Review Summary: A hypnotizing reimagining that tests the boundaries of the cello through an alluring conceptWorlds Within Live
is an easy and intriguing sell from the start. Described by its creator as the soundtrack to a life cycle, it’s an enthralling instrumental journey that explores nature through the harrowing depths of time. Everything has a beginning and an end – an equally terrifying and beautiful truth – which is expertly conveyed here through a balanced tug-of war of minimalistic flavor and lively soundscapes. The catch? It’s a reimagining that allows the audience to dig even deeper. Without the traditional live audience, Raphael Weinroth-Browne (Musk Ox, The Visit) had no choice but to get lost in his own world of weeping strings and magnetic ambience.
Condensing the ten movements from last year’s Worlds Within
into four seamless sections, the intoxicating experience feels like one cohesive whole. The journey begins with a wave of tranquility: the opening breaths of “Unending I” recall thriving forests and the purest rivers undisturbed by man’s influence. Raph’s intricate and affecting playing does much of the heavy lifting here, the meticulous stoke of his arm conjuring up the powerful imagery on display like second nature. To say the first stretch is one hell of a scene-setter would be an understatement; the melancholic strings prove completely hypnotic from the start.
As the album progresses, it also becomes more threatening. Many of the sprawling instrumental movements on Worlds Within Live
are inspired by metal. The urgent, unpredictable dancing of strings on “From Above” even draw some inspiration from Meshuggah as things frantically unfolds like an irregular heartbeat. On both the live reimaging and the initial journey, “Tumult I-III” make up for a particularly gripping set of movements. Some of Raph’s most imaginative cello work meshes with a mysterious and driving tribal beat. The album is also made up of looping sound effects and subtle electronic influences that give it a more complex and layered sound. There’s a undeniably wide range to Worlds Within Live
, from the peaceful, subtle crawl of “Unending I – From Within” to the more adventurous and jarring stretches.

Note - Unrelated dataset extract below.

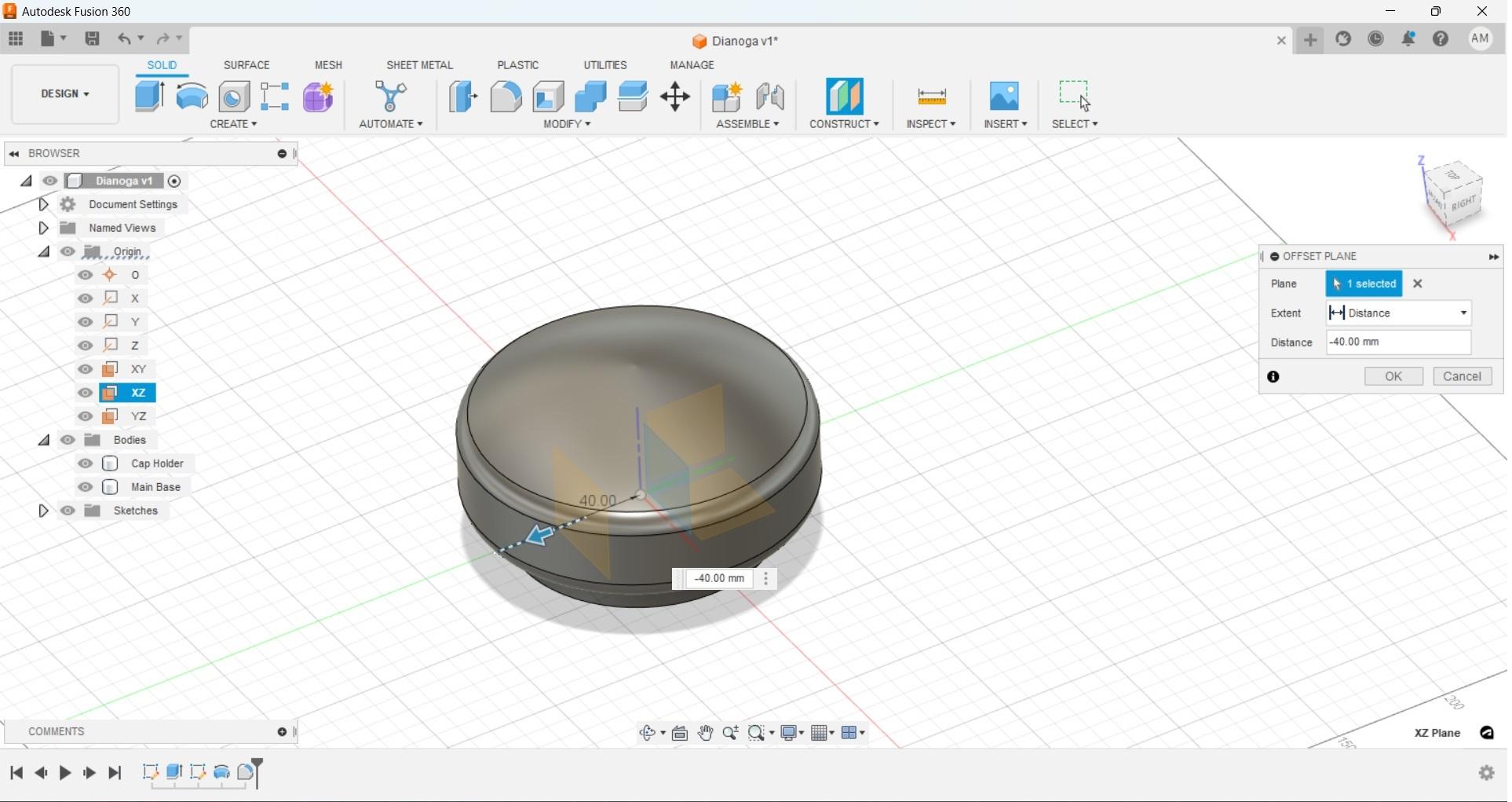Open the Extent dropdown in Offset Plane dialog
The height and width of the screenshot is (802, 1512).
click(x=1462, y=313)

The best part about World Within Live
is how much it challenges the listener to not only enter the realm of a mysterious and passionate world, but to analyze it as well. It’s so easy to listen to music in the background without really hearing
it. As a seasoned cellist, Raph encourages us to dig deeper by taking an already enticing record and turned it upside down to uncover new perspectives and nuances. Trying to decipher the little differences kept me feeling engaged throughout. Those unfamiliar with the original 2020 version, however, will have no problem getting sucked into this raw and gripping rendition. Though largely inspired by the ancient foundation of nature, Worlds Within Live
often feels celestial in scope. There’s something vast and elusive about it all - completely separated from human understanding. As you devote time to the concept, you’ll find yourself with more questions than answers. This is clearly the point, and Raph’s ability to manipulate his instrument of choice to tell a story is astounding. He leaves such a passionate imprint on everything he’s a part of, and Worlds Within Live
feels like one of his most mysterious and personal efforts yet.